Basic and clinical science posters: Brain function
P36
The relationship between mid-life hyperglycaemia and later-life brain outcomes: Focus on amyloidosis, whole brain volume and white matter disease
N Fatih2, SN James1,2, CA Lane1, J Barnes1, TD Parker1, A Keshavan1, A Wong2, NC Fox1, JM Schott1, M Richards2
1Dementia Research Centre, University College London Queen Square Institute of Neurology, University College London, London, UK, 2MRC Unit for Lifelong Health and Ageing at University College London, London, UK
Type 2 diabetes is associated with poor cognitive outcomes and Alzheimer's disease (AD) (1). Hyperglycaemia is an underlying trait of type 2 diabetes (2). We investigated whether midlife hyperglycaemia is associated with worse neuroimaging outcomes at age 69–71.
Participants from Insight46, a neuroscience substudy of the National Survey of Health and Development (NSHD) birth cohort, underwent combined MR/18F-florbetapir PET imaging at age 69–73 (3). Linear and logistic regressions were conducted to explore the relationship between midlife haemoglobin 1ac (HbA1c) (age 53[n=393], 63[n=347] and 69[n=403]) with white matter hyperintensity volume (WMHV), whole brain volume (WBV) and Ab-status.
There was no evidence of an association between HbA1c and Ab-status or WMHV (all p > 0.71). Higher HbA1c at all ages were associated with lower WBV, adjusted for total intercranial volume. Higher HbA1C at age 69 was associated with lower WBV, even when adjusting for sex, social class, BMI, systolic blood pressure and cholesterol; for every increase in 1mmol/l in HbA1c at age 69, there was a reduction of 7.16ml/l of WBV (b=−7.25, 95% Cl=−11.42, −3.07, p < 0.001).
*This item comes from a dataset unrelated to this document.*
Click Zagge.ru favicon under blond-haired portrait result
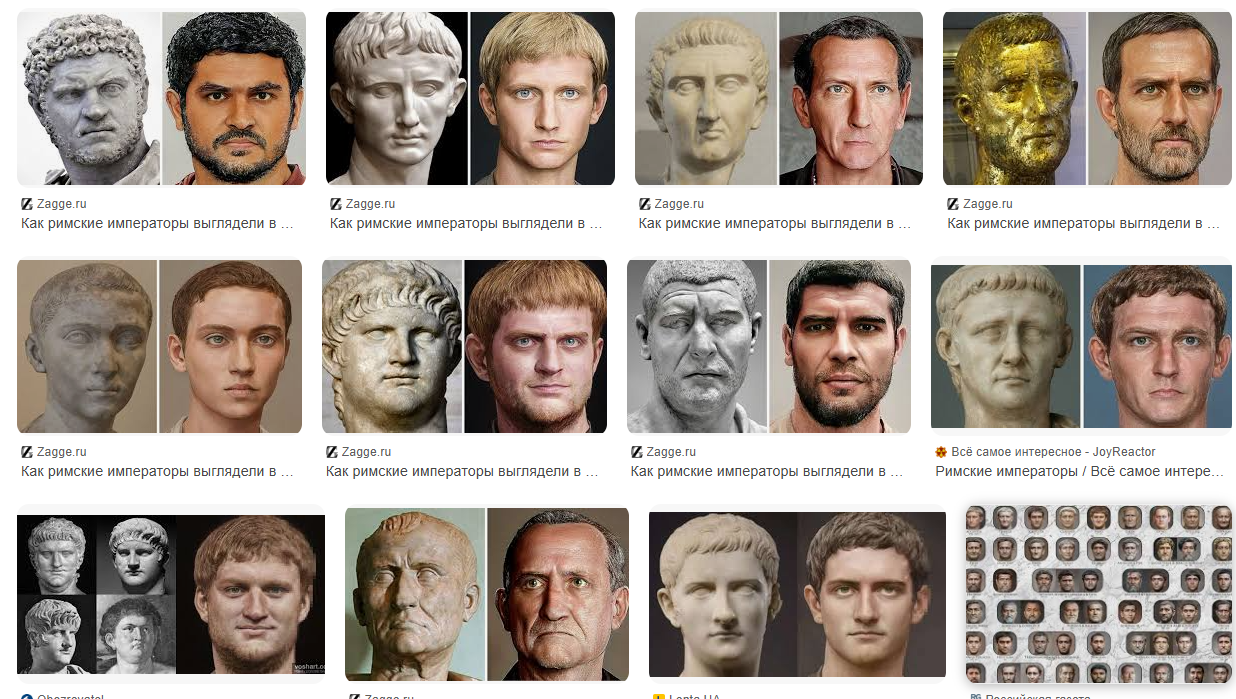This screenshot has height=699, width=1236. pyautogui.click(x=335, y=204)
The findings suggest that hyperglycaemia in mid-life, particularly at age 69, is associated with later-life smaller brain volume. However, midlife hyperglycaemia did not appear to be associated with white matter pathology or amyloidosis. Future work will further explore these relationships as the cohort continues to be followed up.
P37
Abstract withdrawn
P38 
Cellular metabolism and Ca2+ signalling are modified differentially in rat hypothalamic and cortical primary astrocytes by acute and recurrent low glucose
PG Weightman Potter, A Randall, C Beall
College of Medicine and Health, University of Exeter, Exeter, UK
Aims Hindbrain astrocytes can directly sense changes in glucose levels mediate aspects of the counterregulatory response (CRR). This is reflected and likely mediated by changes to [Ca2+]i signalling. The precise aetiology of blunted CRR following recurrent hypoglycaemia (RH) and the effect on astrocytic calcium signalling remains poorly defined. In addition, in the rat hypothalamus, the typical enhancement of glutamatergic signalling induced by hypoglycaemia is lost after RH. As astrocytes are critical for the glutamate–glutamine (G–G) cycle, they are a potential regulator of glutamate-mediated CRR.
Methods Primary cultures of rat hypothalamic (HTAS) and cortical (CRTAS) astrocytes were exposed to acute and recurrent low glucose (RLG), for 4 days with and without glutamate (100μM). Intracellular Ca2+ signalling was measured using the ratiometric dye Fura-2 AM, and mitochondrial and glycolytic flux using a Seahorse Bioanalyser.
Results One hour of low glucose (LG) in vitro increased and decreased [Ca2+]i of CRTAS and HTAS, respectively, mimicking a glucose-inhibited (GI) and glucose-excited (GE) phenotype in each cell type. Mitochondrial oxygen consumption rates (OCR) were increased by LG in CRTAS but not HTAS, corresponding to the changes in [Ca2+]i. RLG increased basal OCR and glycolytic rates in both cell types, with prior treatment of glutamate partially rescuing the response in HTAS but exacerbating it in CRTAS.
Conclusions HTAS have a GE response whereas CRTAS have a GI response to acute LG in vitro. These data demonstrate, for the first time, heterogeneity in the response to acute and recurrent low glucose in astrocytes isolated from different brain regions.